=== Section Start ===
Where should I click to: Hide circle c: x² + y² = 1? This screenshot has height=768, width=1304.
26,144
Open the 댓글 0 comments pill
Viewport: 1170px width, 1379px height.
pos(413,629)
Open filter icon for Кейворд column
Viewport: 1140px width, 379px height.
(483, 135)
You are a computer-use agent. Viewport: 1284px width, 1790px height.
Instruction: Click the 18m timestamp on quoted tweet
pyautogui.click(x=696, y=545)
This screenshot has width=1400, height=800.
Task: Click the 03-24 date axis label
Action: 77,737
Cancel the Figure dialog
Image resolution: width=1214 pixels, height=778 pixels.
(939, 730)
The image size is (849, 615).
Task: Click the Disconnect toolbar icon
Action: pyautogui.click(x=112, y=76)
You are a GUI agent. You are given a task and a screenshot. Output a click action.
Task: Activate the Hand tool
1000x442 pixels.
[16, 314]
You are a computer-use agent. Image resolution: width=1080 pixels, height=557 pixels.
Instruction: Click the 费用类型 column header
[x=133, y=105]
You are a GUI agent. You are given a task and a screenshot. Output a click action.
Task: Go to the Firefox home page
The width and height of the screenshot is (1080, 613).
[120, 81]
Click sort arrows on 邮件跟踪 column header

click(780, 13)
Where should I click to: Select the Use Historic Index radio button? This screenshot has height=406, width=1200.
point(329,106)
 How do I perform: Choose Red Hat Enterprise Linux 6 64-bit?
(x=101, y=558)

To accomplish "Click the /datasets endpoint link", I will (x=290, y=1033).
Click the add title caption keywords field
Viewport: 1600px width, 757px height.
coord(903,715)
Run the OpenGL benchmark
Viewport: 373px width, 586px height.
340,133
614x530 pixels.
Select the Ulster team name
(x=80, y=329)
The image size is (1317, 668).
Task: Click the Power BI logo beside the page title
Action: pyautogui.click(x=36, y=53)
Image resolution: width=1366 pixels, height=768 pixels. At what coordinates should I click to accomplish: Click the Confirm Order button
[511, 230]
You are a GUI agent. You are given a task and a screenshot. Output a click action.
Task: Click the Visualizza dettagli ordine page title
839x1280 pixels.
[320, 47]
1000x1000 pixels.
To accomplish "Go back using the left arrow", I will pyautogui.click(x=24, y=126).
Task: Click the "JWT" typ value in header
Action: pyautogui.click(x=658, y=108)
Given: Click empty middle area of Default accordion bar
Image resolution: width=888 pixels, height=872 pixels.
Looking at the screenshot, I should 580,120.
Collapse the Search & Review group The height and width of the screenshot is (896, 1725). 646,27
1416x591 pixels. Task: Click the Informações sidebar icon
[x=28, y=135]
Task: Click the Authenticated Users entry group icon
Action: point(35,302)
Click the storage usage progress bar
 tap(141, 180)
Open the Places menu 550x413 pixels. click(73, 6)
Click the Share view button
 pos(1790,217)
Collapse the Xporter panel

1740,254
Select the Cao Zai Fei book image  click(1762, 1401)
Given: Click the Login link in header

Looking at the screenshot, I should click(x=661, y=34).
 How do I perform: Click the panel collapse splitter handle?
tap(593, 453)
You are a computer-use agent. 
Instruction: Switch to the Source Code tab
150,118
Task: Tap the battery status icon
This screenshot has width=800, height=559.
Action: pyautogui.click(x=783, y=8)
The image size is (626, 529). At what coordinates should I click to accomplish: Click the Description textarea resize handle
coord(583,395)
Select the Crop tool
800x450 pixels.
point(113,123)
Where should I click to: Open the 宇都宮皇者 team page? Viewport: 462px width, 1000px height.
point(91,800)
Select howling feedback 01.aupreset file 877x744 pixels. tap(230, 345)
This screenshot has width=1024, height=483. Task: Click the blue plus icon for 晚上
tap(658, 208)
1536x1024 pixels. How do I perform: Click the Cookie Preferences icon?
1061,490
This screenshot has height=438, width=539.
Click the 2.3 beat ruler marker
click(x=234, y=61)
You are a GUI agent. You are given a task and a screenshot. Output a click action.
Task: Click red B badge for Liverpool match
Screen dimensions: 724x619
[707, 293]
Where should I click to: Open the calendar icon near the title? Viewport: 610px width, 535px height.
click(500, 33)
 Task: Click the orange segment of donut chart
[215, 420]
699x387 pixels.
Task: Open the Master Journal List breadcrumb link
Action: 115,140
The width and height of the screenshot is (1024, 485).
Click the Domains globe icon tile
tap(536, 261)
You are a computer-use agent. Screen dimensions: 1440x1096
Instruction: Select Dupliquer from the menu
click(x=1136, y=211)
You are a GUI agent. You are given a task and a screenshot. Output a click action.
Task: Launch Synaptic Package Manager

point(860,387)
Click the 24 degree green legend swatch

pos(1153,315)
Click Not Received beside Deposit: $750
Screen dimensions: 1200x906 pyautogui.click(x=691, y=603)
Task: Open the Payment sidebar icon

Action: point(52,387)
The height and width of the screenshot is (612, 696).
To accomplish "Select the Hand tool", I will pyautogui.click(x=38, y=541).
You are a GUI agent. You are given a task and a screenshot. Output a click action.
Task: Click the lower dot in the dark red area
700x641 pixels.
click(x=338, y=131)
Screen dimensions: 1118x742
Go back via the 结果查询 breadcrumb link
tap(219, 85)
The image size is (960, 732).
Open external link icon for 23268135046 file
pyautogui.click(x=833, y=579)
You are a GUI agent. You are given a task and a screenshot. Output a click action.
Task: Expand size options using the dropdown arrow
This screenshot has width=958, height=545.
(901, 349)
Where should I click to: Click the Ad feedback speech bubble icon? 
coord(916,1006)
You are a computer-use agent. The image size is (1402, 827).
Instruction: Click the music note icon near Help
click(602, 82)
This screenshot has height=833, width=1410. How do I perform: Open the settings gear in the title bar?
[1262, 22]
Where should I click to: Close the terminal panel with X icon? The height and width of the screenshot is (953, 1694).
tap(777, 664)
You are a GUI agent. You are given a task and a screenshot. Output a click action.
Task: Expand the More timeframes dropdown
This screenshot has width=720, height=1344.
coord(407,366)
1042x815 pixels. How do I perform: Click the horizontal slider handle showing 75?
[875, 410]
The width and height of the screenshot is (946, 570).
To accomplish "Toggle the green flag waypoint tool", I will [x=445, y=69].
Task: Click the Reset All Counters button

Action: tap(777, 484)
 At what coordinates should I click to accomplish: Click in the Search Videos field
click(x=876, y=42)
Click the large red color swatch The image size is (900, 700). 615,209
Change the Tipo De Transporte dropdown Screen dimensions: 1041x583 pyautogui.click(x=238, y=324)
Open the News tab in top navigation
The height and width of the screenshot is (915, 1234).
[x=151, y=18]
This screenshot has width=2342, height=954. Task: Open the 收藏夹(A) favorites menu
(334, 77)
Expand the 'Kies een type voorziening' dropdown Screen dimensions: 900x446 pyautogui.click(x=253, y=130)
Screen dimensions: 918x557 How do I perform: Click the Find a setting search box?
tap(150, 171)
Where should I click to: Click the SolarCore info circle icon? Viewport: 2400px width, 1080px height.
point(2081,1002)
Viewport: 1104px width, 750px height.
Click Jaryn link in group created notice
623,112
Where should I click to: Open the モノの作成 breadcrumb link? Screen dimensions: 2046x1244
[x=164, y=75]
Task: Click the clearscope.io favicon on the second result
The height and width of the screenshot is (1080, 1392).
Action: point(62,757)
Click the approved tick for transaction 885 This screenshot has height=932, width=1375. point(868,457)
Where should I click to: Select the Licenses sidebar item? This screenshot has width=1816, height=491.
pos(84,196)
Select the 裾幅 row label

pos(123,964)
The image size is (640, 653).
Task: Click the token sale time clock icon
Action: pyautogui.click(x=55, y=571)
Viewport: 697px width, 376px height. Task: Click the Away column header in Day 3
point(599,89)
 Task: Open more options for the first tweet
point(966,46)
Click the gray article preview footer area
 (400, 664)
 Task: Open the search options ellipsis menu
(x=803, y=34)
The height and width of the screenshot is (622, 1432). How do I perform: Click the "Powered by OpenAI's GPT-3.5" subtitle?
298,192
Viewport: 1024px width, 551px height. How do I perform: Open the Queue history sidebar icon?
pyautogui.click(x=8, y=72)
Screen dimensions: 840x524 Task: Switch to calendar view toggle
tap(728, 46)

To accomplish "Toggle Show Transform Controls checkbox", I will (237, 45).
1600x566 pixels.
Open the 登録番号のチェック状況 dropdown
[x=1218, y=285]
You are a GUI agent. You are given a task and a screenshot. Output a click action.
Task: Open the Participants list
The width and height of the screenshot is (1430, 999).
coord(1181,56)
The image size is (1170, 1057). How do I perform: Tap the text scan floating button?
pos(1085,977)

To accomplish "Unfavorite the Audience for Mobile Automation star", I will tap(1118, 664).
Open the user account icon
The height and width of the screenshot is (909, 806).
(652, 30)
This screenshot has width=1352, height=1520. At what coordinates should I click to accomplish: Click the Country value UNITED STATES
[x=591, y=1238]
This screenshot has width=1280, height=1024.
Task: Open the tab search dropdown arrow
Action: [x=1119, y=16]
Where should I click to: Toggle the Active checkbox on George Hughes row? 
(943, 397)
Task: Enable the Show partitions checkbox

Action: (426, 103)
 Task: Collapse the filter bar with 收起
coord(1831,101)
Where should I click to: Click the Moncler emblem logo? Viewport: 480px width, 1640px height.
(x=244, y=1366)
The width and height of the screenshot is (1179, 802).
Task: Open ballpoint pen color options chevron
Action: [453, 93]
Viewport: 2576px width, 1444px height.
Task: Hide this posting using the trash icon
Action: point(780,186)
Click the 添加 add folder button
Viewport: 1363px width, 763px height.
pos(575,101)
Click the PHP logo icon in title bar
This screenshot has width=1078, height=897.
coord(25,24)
=== Section End ===
**Work to be completed**. Reprint the data above from the opening line to the line holding "Open the 댓글 0 comments pill", inclusive, and nothing else.

**Your response**.
Where should I click to: Hide circle c: x² + y² = 1? This screenshot has height=768, width=1304.
26,144
Open the 댓글 0 comments pill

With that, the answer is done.